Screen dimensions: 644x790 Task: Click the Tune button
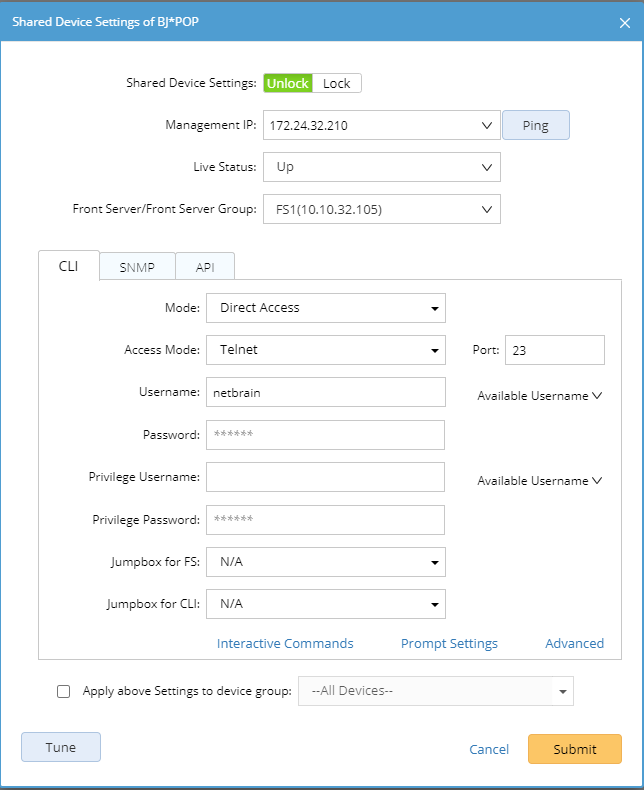click(x=61, y=747)
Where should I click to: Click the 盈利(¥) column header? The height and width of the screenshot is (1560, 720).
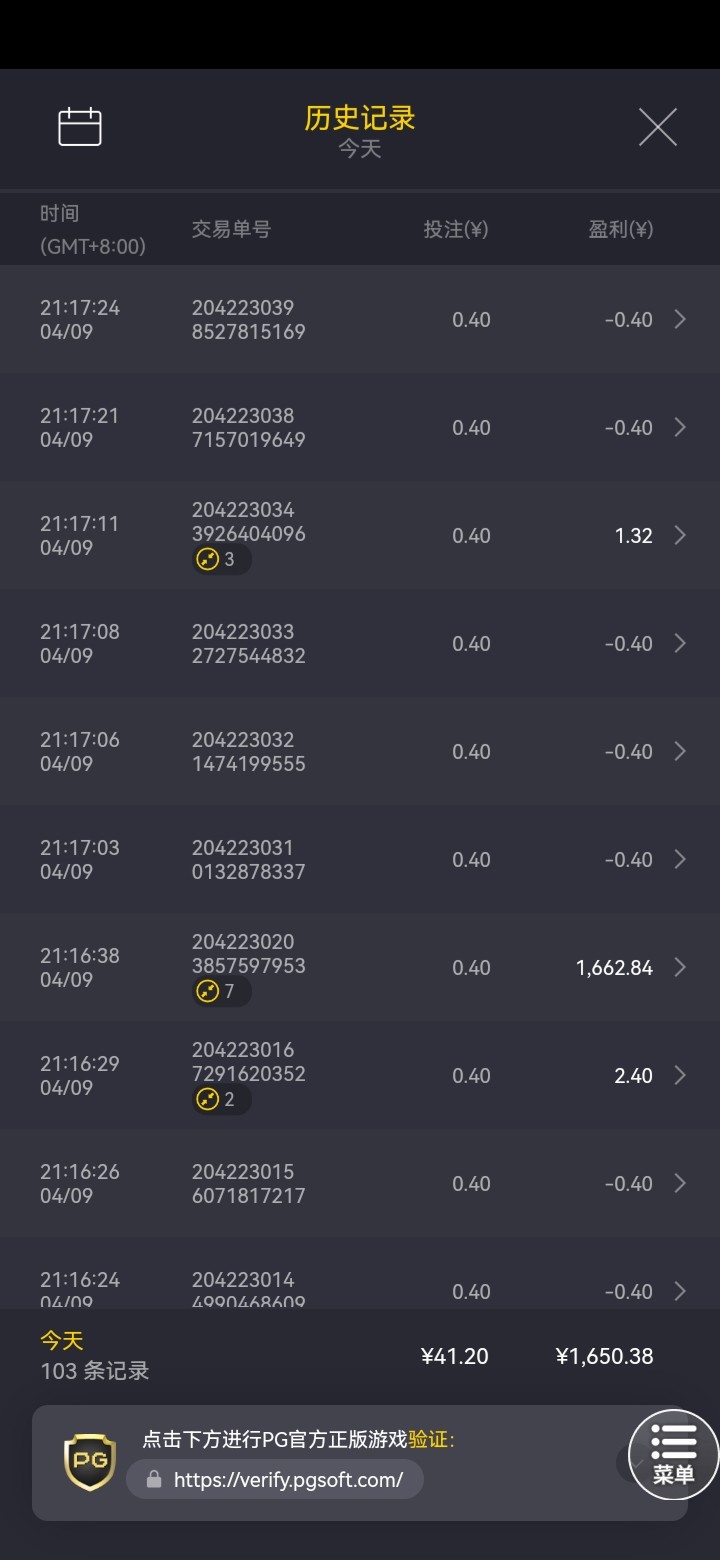[x=620, y=229]
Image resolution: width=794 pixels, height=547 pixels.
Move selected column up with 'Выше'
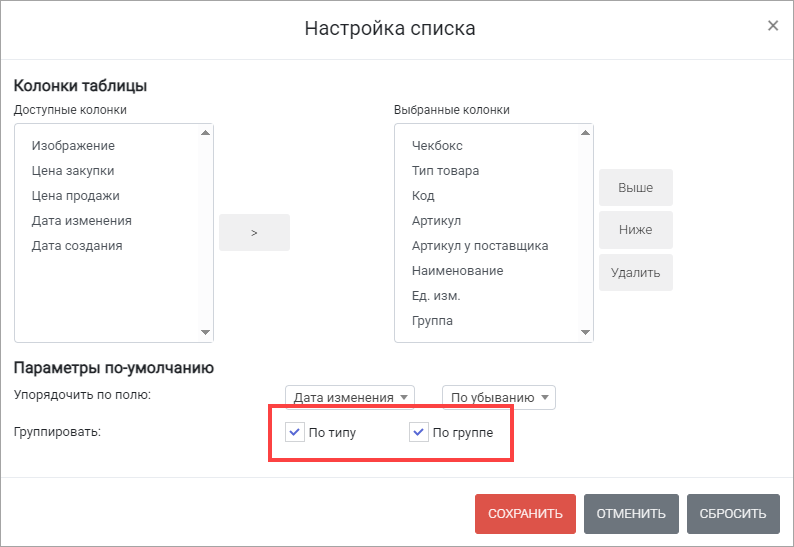635,188
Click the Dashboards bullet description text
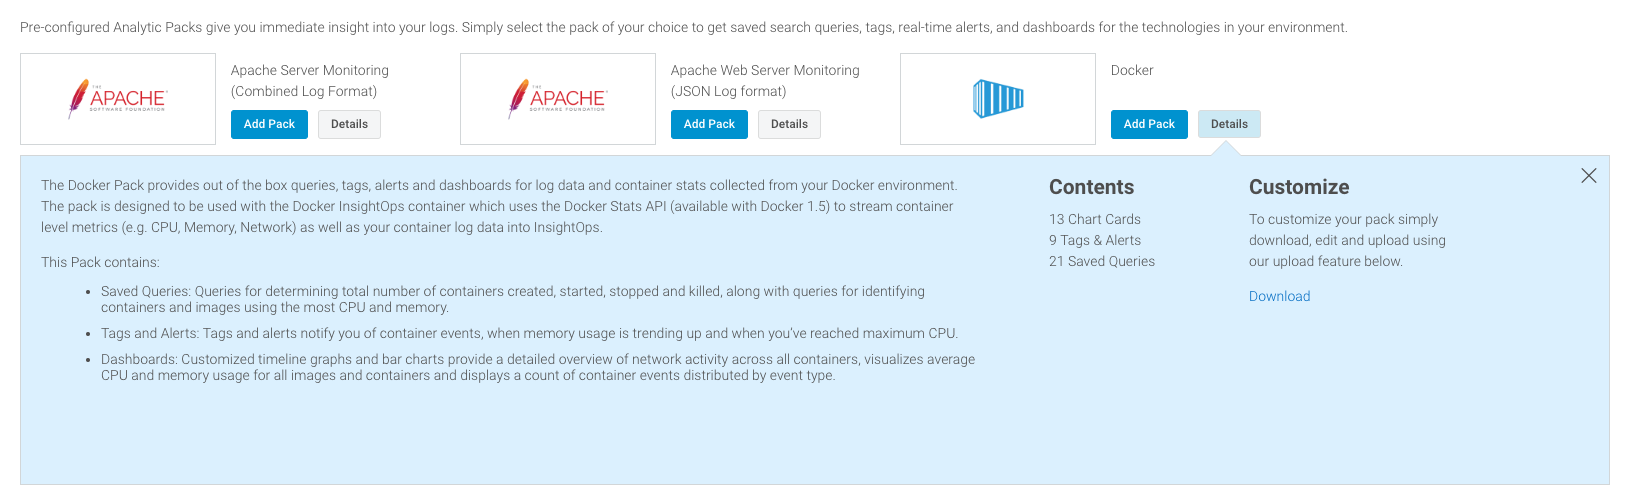Screen dimensions: 1629x489 pos(538,367)
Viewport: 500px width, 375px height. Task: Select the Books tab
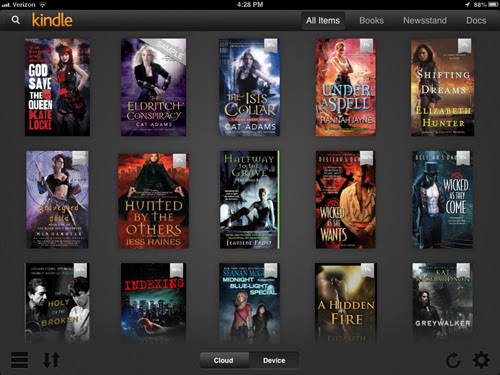pyautogui.click(x=371, y=21)
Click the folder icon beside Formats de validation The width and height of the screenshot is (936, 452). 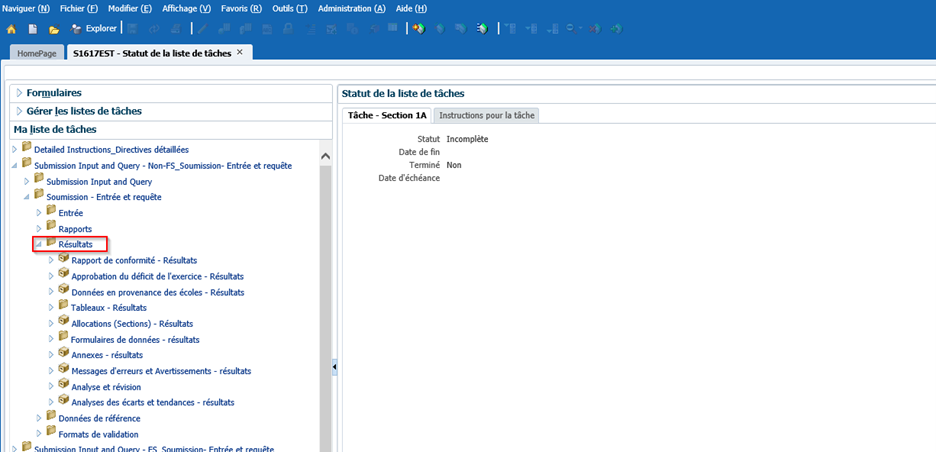coord(51,433)
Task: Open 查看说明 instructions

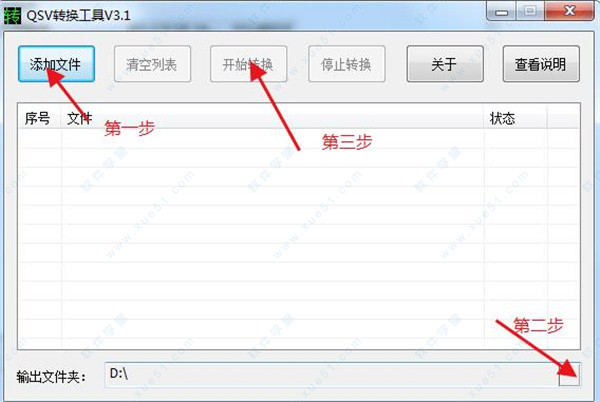Action: tap(541, 64)
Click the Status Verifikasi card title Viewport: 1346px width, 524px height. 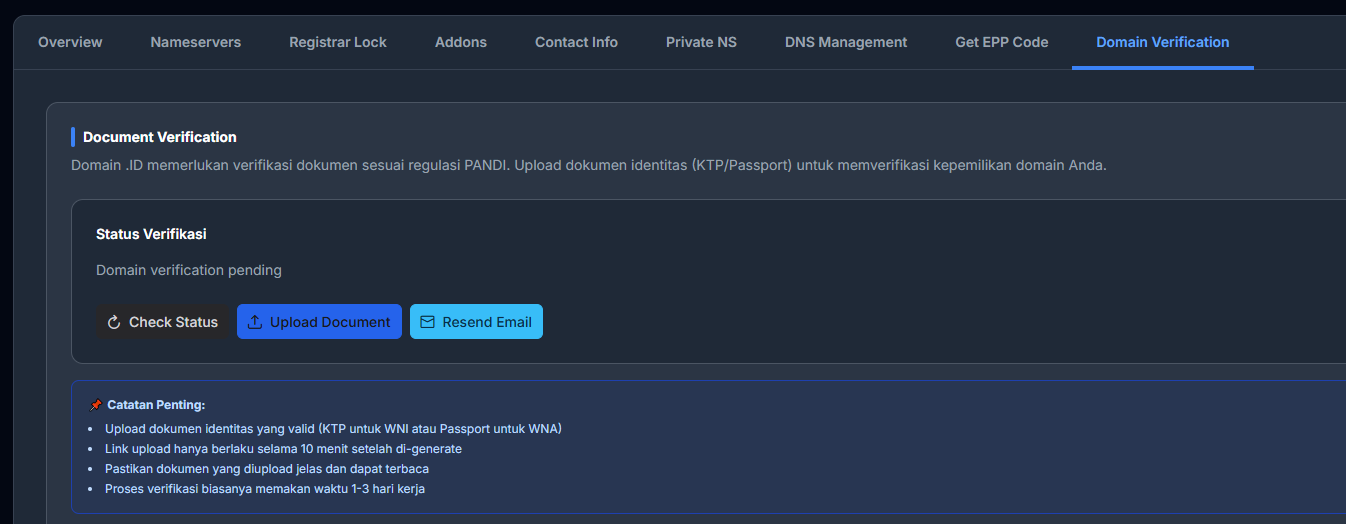(151, 234)
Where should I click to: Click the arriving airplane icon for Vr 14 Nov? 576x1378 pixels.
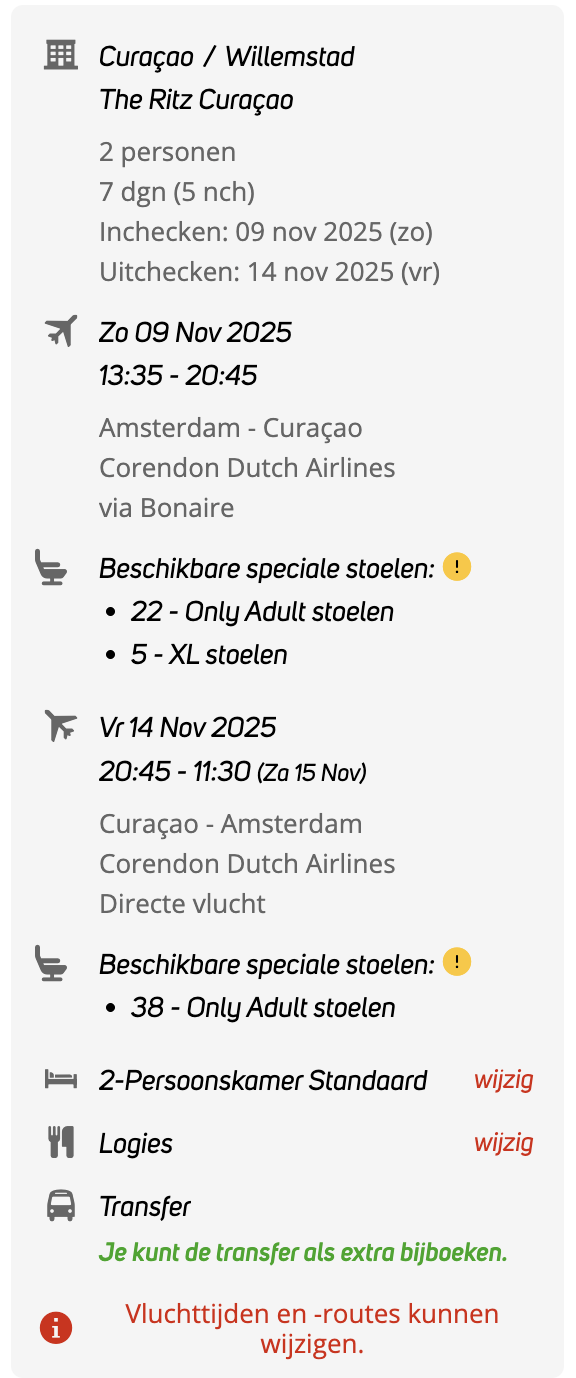point(62,726)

## WHAT YOU WILL DO
Everything from the line with "Where should I click to: Click the arriving" through the last line of the listing above is to be copied exactly, both ends included, except the pictures.

## OUTPUT BELOW
Where should I click to: Click the arriving airplane icon for Vr 14 Nov? 576x1378 pixels.
point(62,726)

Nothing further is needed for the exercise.